JOB: Starting at the line that contains "299x647 pixels. Task: Tap" and ending at the final line of the data, convert each non-blank line into a row of a Markdown table with the columns Row and Text.

SOURCE DATA:
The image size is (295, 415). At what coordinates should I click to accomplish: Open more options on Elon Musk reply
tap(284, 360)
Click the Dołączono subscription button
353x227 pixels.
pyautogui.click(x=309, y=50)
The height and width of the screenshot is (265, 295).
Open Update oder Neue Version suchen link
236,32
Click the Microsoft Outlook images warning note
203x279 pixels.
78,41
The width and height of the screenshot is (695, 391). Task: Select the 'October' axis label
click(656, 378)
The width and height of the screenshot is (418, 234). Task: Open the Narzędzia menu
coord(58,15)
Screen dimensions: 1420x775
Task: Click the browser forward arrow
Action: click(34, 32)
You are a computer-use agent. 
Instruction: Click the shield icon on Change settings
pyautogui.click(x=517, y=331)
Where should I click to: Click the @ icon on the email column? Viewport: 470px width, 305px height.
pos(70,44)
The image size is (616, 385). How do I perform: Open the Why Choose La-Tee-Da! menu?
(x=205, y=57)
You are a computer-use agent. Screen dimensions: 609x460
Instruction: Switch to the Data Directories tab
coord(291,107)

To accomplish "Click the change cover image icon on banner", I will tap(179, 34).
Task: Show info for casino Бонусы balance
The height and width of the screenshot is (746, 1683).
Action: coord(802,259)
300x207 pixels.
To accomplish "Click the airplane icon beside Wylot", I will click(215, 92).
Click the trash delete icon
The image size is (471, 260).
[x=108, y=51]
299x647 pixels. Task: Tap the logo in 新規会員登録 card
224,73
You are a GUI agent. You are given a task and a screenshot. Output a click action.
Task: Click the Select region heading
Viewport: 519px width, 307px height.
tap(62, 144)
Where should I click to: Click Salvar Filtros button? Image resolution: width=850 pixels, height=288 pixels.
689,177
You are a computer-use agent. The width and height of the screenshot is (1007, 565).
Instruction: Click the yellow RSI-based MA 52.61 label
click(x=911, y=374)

WORKED SOLUTION:
| Row | Text |
|---|---|
| 1 | 299x647 pixels. Task: Tap the logo in 新規会員登録 card |
| 2 | 224,73 |
| 3 | You are a GUI agent. You are given a task and a screenshot. Output a click action. |
| 4 | Task: Click the Select region heading |
| 5 | Viewport: 519px width, 307px height. |
| 6 | tap(62, 144) |
| 7 | Where should I click to: Click Salvar Filtros button? Image resolution: width=850 pixels, height=288 pixels. |
| 8 | 689,177 |
| 9 | You are a computer-use agent. The width and height of the screenshot is (1007, 565). |
| 10 | Instruction: Click the yellow RSI-based MA 52.61 label |
| 11 | click(x=911, y=374) |